[Given records Boundary: Start]

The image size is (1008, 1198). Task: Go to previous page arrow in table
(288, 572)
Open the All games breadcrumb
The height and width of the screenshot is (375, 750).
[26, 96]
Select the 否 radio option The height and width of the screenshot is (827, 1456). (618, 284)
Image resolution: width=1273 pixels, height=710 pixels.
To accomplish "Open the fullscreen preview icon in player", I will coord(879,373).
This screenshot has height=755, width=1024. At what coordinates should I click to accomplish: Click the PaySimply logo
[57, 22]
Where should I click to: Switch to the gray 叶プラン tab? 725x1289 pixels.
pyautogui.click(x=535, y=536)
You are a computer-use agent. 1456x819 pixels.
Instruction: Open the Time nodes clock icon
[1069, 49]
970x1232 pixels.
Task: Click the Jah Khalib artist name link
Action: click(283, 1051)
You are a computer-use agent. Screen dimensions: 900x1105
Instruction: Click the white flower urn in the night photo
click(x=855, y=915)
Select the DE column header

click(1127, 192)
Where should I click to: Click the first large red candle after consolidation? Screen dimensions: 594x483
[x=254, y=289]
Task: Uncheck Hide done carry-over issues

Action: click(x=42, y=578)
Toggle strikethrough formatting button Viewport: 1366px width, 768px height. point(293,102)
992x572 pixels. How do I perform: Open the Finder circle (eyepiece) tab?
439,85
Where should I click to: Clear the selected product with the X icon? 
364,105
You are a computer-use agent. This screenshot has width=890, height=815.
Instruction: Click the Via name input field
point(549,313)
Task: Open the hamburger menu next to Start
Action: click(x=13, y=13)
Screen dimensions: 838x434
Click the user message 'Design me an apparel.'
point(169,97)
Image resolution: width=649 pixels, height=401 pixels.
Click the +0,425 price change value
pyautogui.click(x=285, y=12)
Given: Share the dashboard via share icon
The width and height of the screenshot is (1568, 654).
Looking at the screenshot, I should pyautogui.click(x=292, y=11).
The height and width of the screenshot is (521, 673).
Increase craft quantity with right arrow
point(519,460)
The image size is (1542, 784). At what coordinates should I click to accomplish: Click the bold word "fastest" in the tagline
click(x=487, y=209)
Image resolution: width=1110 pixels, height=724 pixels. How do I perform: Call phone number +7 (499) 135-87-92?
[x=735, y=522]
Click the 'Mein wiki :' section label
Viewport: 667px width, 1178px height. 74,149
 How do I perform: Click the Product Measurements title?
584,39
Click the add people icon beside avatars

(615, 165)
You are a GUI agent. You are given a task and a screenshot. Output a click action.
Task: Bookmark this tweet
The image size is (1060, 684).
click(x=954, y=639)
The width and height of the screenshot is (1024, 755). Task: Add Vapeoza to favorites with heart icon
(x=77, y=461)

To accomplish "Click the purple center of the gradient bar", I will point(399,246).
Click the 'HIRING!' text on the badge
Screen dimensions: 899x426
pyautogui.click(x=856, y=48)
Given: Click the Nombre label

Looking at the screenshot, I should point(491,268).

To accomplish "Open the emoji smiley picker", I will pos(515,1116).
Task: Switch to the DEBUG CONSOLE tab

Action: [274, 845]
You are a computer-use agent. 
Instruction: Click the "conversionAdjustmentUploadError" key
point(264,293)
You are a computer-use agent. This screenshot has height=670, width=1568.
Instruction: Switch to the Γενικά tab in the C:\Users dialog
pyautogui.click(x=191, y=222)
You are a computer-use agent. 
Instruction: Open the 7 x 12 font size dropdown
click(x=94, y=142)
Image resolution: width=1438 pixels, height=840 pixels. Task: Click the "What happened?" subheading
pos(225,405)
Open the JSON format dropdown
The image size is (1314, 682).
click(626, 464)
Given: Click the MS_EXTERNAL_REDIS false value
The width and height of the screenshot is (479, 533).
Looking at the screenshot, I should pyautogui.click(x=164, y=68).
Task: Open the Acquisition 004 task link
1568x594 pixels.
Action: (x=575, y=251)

[Given records Boundary: End]

What you will do:
What you return must match the data word for word.

Result of the exercise:
The image size is (1008, 1198). Task: Go to previous page arrow in table
(288, 572)
Open the All games breadcrumb
The height and width of the screenshot is (375, 750).
[26, 96]
Select the 否 radio option The height and width of the screenshot is (827, 1456). (618, 284)
Image resolution: width=1273 pixels, height=710 pixels.
To accomplish "Open the fullscreen preview icon in player", I will coord(879,373).
This screenshot has height=755, width=1024. At what coordinates should I click to accomplish: Click the PaySimply logo
[57, 22]
Where should I click to: Switch to the gray 叶プラン tab? 725x1289 pixels.
pyautogui.click(x=535, y=536)
You are a computer-use agent. 1456x819 pixels.
Instruction: Open the Time nodes clock icon
[1069, 49]
970x1232 pixels.
Task: Click the Jah Khalib artist name link
Action: click(283, 1051)
You are a computer-use agent. Screen dimensions: 900x1105
Instruction: Click the white flower urn in the night photo
click(x=855, y=915)
Select the DE column header

click(1127, 192)
Where should I click to: Click the first large red candle after consolidation? Screen dimensions: 594x483
[x=254, y=289]
Task: Uncheck Hide done carry-over issues

Action: click(x=42, y=578)
Toggle strikethrough formatting button Viewport: 1366px width, 768px height. point(293,102)
992x572 pixels. How do I perform: Open the Finder circle (eyepiece) tab?
439,85
Where should I click to: Clear the selected product with the X icon? 
364,105
You are a computer-use agent. This screenshot has width=890, height=815.
Instruction: Click the Via name input field
point(549,313)
Task: Open the hamburger menu next to Start
Action: click(x=13, y=13)
Screen dimensions: 838x434
Click the user message 'Design me an apparel.'
point(169,97)
Image resolution: width=649 pixels, height=401 pixels.
Click the +0,425 price change value
pyautogui.click(x=285, y=12)
Given: Share the dashboard via share icon
The width and height of the screenshot is (1568, 654).
Looking at the screenshot, I should pyautogui.click(x=292, y=11).
The height and width of the screenshot is (521, 673).
Increase craft quantity with right arrow
point(519,460)
The image size is (1542, 784). At what coordinates should I click to accomplish: Click the bold word "fastest" in the tagline
click(x=487, y=209)
Image resolution: width=1110 pixels, height=724 pixels. How do I perform: Call phone number +7 (499) 135-87-92?
[x=735, y=522]
Click the 'Mein wiki :' section label
Viewport: 667px width, 1178px height. 74,149
 How do I perform: Click the Product Measurements title?
584,39
Click the add people icon beside avatars

(615, 165)
You are a GUI agent. You are given a task and a screenshot. Output a click action.
Task: Bookmark this tweet
The image size is (1060, 684).
click(x=954, y=639)
The width and height of the screenshot is (1024, 755). Task: Add Vapeoza to favorites with heart icon
(x=77, y=461)

To accomplish "Click the purple center of the gradient bar", I will point(399,246).
Click the 'HIRING!' text on the badge
Screen dimensions: 899x426
pyautogui.click(x=856, y=48)
Given: Click the Nombre label

Looking at the screenshot, I should point(491,268).

To accomplish "Open the emoji smiley picker", I will pos(515,1116).
Task: Switch to the DEBUG CONSOLE tab

Action: [274, 845]
You are a computer-use agent. 
Instruction: Click the "conversionAdjustmentUploadError" key
point(264,293)
You are a computer-use agent. This screenshot has height=670, width=1568.
Instruction: Switch to the Γενικά tab in the C:\Users dialog
pyautogui.click(x=191, y=222)
You are a computer-use agent. 
Instruction: Open the 7 x 12 font size dropdown
click(x=94, y=142)
Image resolution: width=1438 pixels, height=840 pixels. Task: Click the "What happened?" subheading
pos(225,405)
Open the JSON format dropdown
The image size is (1314, 682).
click(626, 464)
Given: Click the MS_EXTERNAL_REDIS false value
The width and height of the screenshot is (479, 533).
Looking at the screenshot, I should pyautogui.click(x=164, y=68).
Task: Open the Acquisition 004 task link
1568x594 pixels.
Action: (x=575, y=251)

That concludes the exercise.